Foie gras was banned in 2012 because it involved the force-feeding of ducks. (Thinkstock)
Foie gras was banned in 2012 because it involved the force-feeding of ducks. (Thinkstock)

Chefs at French restaurants in the Southland and around the state today celebrated a federal court ruling that overturned California’s ban on the delicacy known as foie gras, but animal rights activists were livid.

The law banning the sale of foie gras — French for “fat liver” — and its byproducts went into effect in July 2012. A restaurant caught serving the gourmet item in California faced fines up to $1,000. The law bans force-feeding ducks or geese to make foie gras within California and bars sales of foie gras produced elsewhere if it’s made by force-feeding a bird to enlarge its liver beyond normal size.

In his ruling in Los Angeles Wednesday, U.S. District Judge Stephen V. Wilson wrote that the law was unconstitutional because it interferes with the U.S. Poultry Products Inspections Act, a federal law that regulates poultry products and trumps state regulations.

A representative of state Attorney General Kamala Harris said her office is reviewing Wilson’s ruling. The state can seek a stay of the decision to keep the law intact while Harris appeals the ruling to the U.S. 9th U.S. Circuit Court of Appeals.

The foie gras ban was challenged by the Hot’s Restaurant Group, which includes Hot’s Cantina in Northridge, Four Daughters in Manhattan Beach and Hot’s Kitchen in Hermosa Beach; by Hudson Valley Foie Gras, a producer in New York; and by a group of Canadian farmers called Association des Eleveurs de Canards et d’Oies du Quebec.

Sean Chaney, chef-owner of Hot’s Kitchen in Hermosa Beach, said after the ruling that foie gras “will be back on the menu” today.

“It’s awesome,” Chaney said. “What a way to start the new year.”

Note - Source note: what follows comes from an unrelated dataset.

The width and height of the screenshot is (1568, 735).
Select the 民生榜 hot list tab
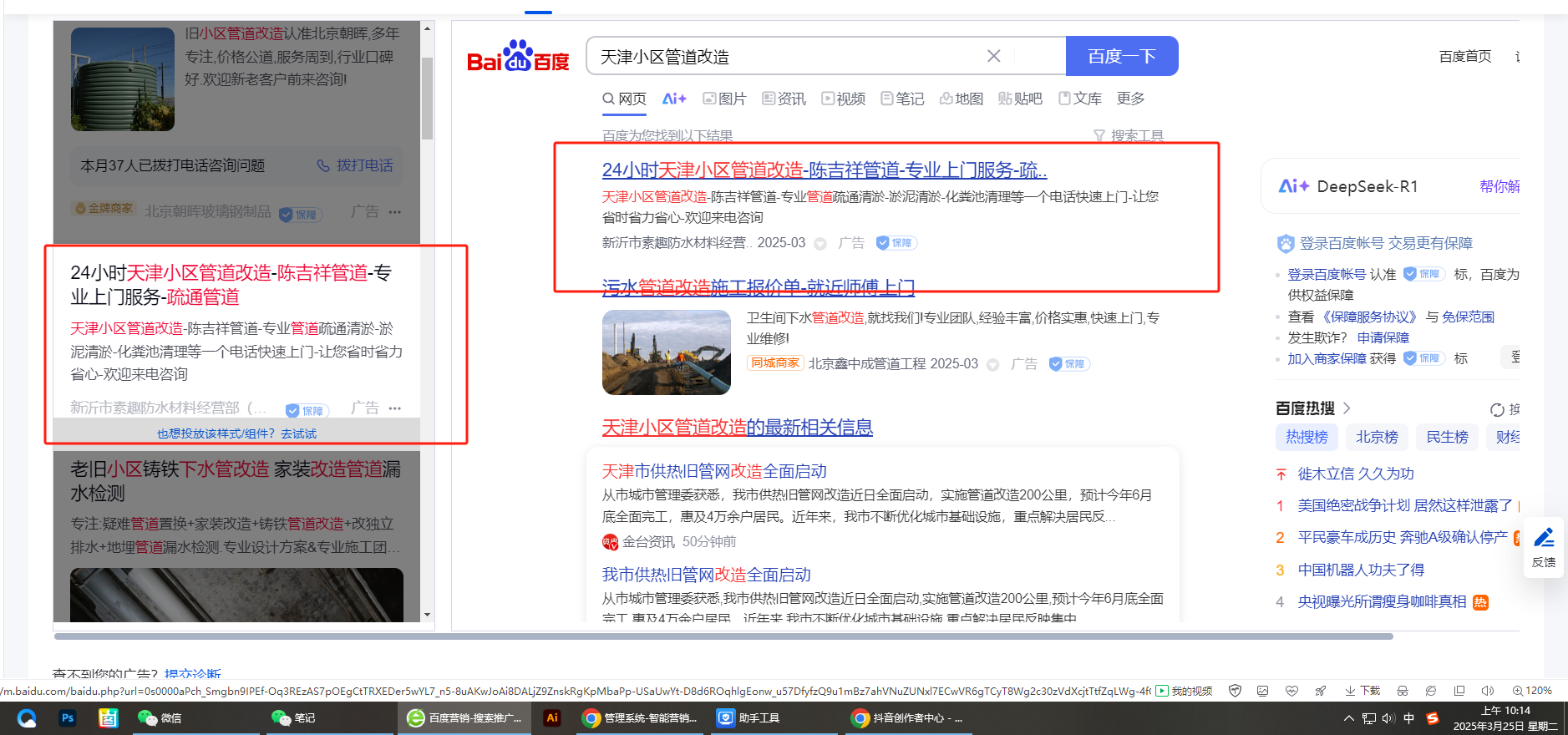click(1446, 437)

Within hours of the ruling, chef Josiah Citrin at Melisse in Santa Monica sent an email to clients advising them that foie gras would be back on his menu as well.

“I am very excited to have some culinary freedom back and be able to use one of my favorite products again,” he told the Los Angeles Times.

Los Angeles chef Ludo Lefebvre of Trois Mec and Petit Trois is also planning on adding it to his menu, though perhaps not as quickly, according to The Times.

“First and foremost I am very happy for my guests. I know the people of California have missed their foie,” he told The Times. “Speaking as a French chef, it is an important ingredient and part of the legacy of French cooking, so I am thrilled to be able to add it to the menus of Petit Trois and Trois Mec.”

The animal rights movement expressed revulsion.

“Foie gras is French for ‘fatty liver’, and ‘fathead’ is the American word for the shameless chefs who actually need a law to make them stop serving the swollen, near-bursting organ of a cruelly force-fed bird,” said People for Ethical Treatment of Animals President Ingrid E. Newkirk in a statement.

“A line will be drawn in the sand outside any restaurant that goes back to serving this ‘torture in a tin,'” it added. “And whoever crosses that line identifies themselves with gluttony that cannot control itself even to the point of torturing animals.”

The Animal Legal Defense Fund and the Humane Society released a joint statement Wednesday vowing an appeal of the federal ruling.

“The state clearly has the right to ban the sale of the products of animal cruelty, and we expect the 9th Circuit will uphold this law, as it did in the previous round of litigation,” their statement said. “We are asking the California Attorney General to file an immediate appeal.”